**Task to complete**: Every line from the start of the records below to the line containing "Action: point(100,96)" should be retyped exactly, that line included, and no others.

**Listed records**:
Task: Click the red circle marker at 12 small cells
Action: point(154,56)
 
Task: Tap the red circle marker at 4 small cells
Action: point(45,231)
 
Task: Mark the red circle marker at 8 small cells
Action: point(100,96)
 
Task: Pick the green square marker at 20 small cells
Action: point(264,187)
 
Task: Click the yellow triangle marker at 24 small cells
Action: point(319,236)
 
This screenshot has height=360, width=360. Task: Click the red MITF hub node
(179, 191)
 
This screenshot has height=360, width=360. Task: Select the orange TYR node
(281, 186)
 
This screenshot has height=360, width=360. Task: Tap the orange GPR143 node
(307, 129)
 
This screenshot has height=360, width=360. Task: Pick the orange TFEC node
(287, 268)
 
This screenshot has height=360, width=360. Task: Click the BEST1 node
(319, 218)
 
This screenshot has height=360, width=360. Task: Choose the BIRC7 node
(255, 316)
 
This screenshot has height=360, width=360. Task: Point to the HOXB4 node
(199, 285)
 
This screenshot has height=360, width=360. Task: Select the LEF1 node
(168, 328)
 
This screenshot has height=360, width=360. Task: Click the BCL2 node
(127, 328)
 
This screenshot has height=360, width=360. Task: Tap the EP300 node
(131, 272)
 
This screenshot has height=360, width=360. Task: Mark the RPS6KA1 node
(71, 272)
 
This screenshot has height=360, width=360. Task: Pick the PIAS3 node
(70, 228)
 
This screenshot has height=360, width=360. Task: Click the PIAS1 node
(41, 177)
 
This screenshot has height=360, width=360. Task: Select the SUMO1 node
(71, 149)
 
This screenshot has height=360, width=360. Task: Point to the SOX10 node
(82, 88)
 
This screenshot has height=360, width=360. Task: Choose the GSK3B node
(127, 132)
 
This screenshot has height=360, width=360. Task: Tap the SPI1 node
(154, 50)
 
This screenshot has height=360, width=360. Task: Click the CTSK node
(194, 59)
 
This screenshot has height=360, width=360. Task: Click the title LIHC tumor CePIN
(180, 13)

**Solution to the problem**:
Task: Click the red circle marker at 12 small cells
Action: point(154,56)
 
Task: Tap the red circle marker at 4 small cells
Action: point(45,231)
 
Task: Mark the red circle marker at 8 small cells
Action: point(100,96)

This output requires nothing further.